NSAIDs(非ステロイド性抗炎症薬)による胃・十二指腸粘膜障害(潰瘍/びらん)に対し、酸分泌抑制粘膜防御増強により治療・再発予防を行う薬剤群。
  • 治療/予防の中心は PPI(プロトンポンプ阻害薬)(状況によりP-CAB)
  • 代替/補助:ミソプロストール(PGE1製剤)H2ブロッカー粘膜保護薬(重症例では第一選択になりにくい)
  • 高リスク(既往、抗血栓薬併用、高齢、ステロイド等)では「予防投与」が重要

② 作用機序

  • PPI/P-CAB:胃酸分泌を強力に抑制 → 潰瘍治癒促進・再発予防
  • ミソプロストール:プロスタグランジン(PGE)作用で 粘液・重炭酸分泌↑、粘膜血流↑、酸分泌↓ → NSAID潰瘍の予防/治療に有効
  • H2ブロッカー:H2受容体遮断で酸分泌↓(PPIより抑酸力は弱い)
  • 粘膜保護薬:粘膜防御増強(単独では重症潰瘍の治癒力は限定的なことがある)

③ 代表薬(例)

薬効群代表薬(例)ポイント(例)
PPIランソプラゾール オメプラゾール エソメプラゾール ラベプラゾール治療/予防の中心。相互作用(特に一部PPIとCYP、抗血小板薬など)に注意する場面あり。
P-CABボノプラザン強力・速効性の抑酸。適応・用量は目的(治療/予防)で確認。
PGE1製剤ミソプロストール下痢/腹痛が出やすい。妊娠禁忌(子宮収縮)。
H2ブロッカーファモチジン など予防で使われることがある。腎機能で用量調整。
粘膜保護薬レバミピド スクラルファート など補助的位置づけ。

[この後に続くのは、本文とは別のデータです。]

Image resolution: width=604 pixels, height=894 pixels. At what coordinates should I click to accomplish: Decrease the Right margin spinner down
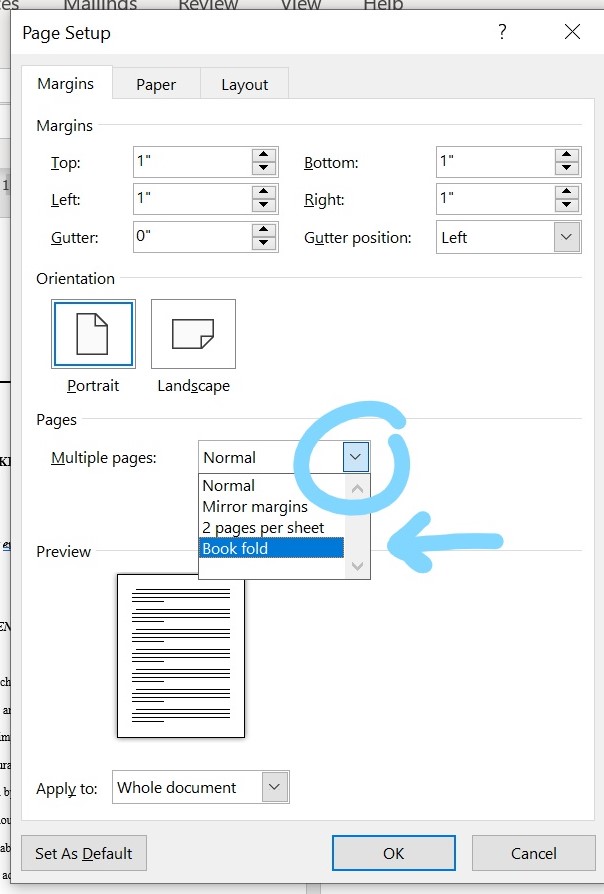coord(568,207)
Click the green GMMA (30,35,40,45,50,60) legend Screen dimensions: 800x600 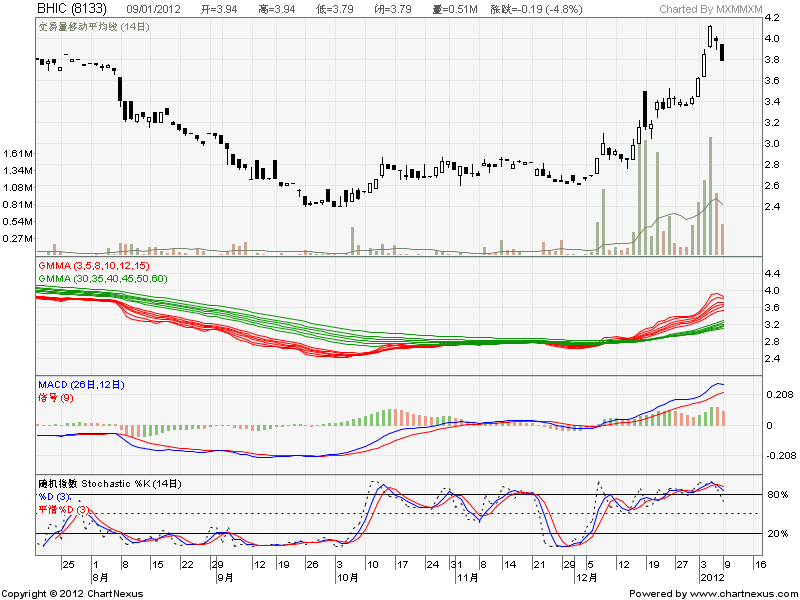tap(103, 278)
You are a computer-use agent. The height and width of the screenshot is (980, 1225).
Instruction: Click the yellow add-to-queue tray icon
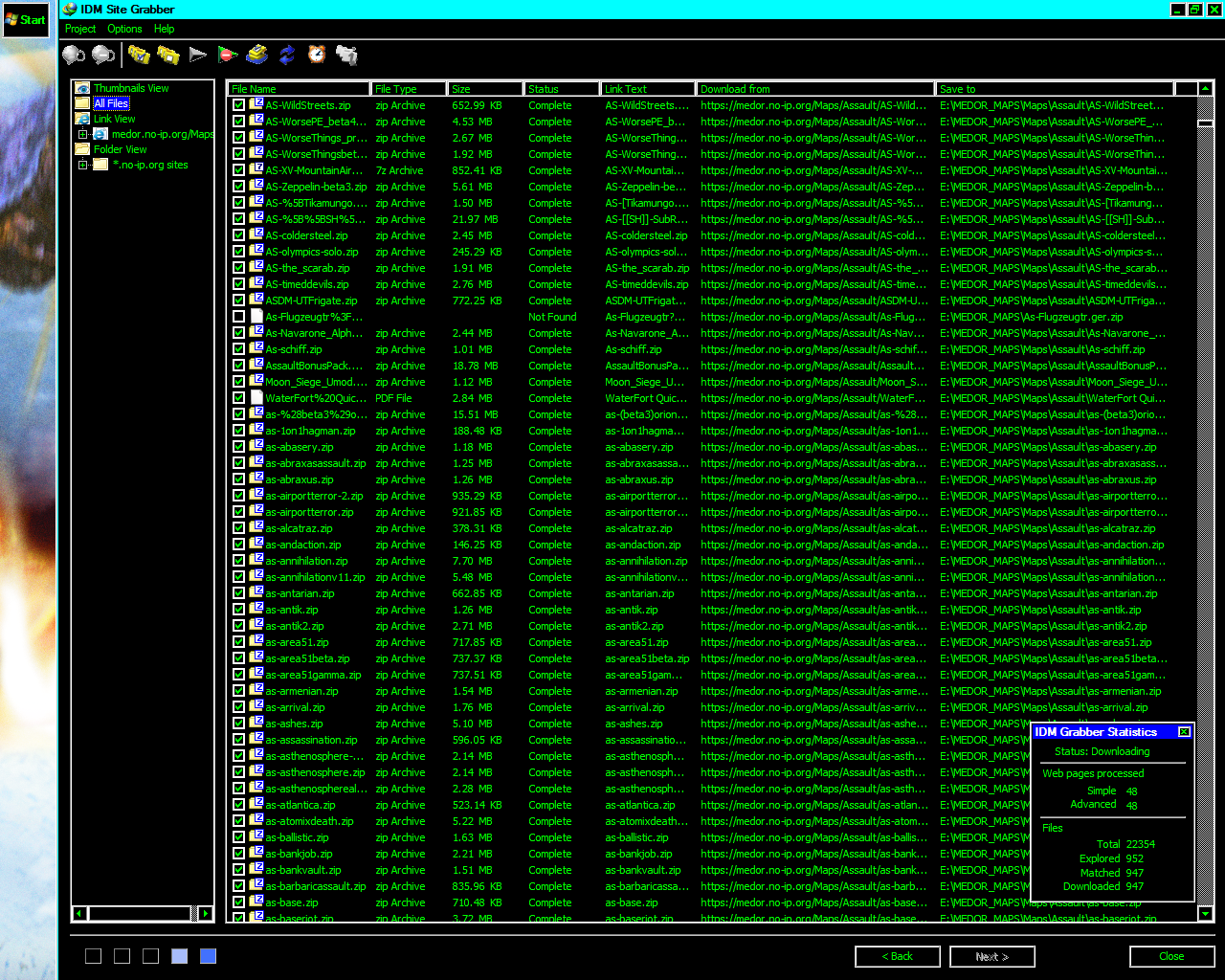pyautogui.click(x=256, y=55)
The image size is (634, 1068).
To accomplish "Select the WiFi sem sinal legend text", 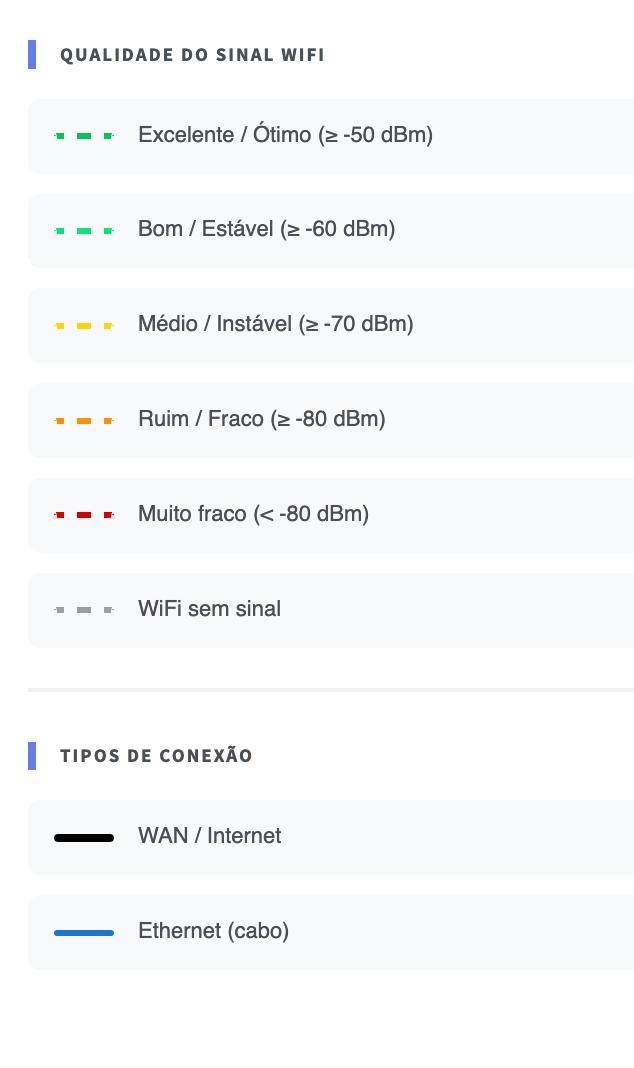I will coord(209,609).
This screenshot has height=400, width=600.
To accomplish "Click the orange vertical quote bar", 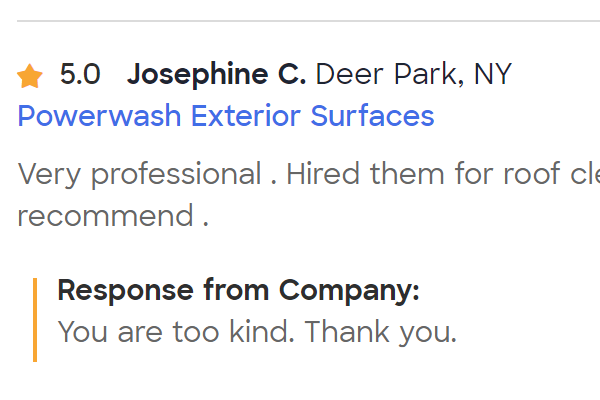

併用薬/服用タイミングに注意。

④ 観察・指導ポイント

  • 消化管出血の兆候:黒色便、吐血、貧血症状(ふらつき、動悸)→ 緊急性
  • 胃症状:心窩部痛、胸やけ、食欲低下(症状が乏しい出血もあり得る)
  • NSAID継続の要否:中止/変更(COX-2選択的NSAIDなど)を含め、主治医方針を確認
  • 併用薬リスク
    • 抗凝固薬/抗血小板薬、ステロイド、SSRIなど(出血リスク)
  • PPI/P-CAB長期:低Mg血症、感染症(C. difficileなど)、骨折リスクなどが話題になることがある(必要最小限の期間で評価)
  • ミソプロストール:下痢・腹痛、妊娠可能性の確認
⚠️
ポイント: NSAID潰瘍は「治療」だけでなく 再発予防(リスク評価+抑酸) が重要。黒色便/吐血、強い腹痛、貧血症状は早めに受診。ミソプロストールは 下痢妊娠禁忌 に注意。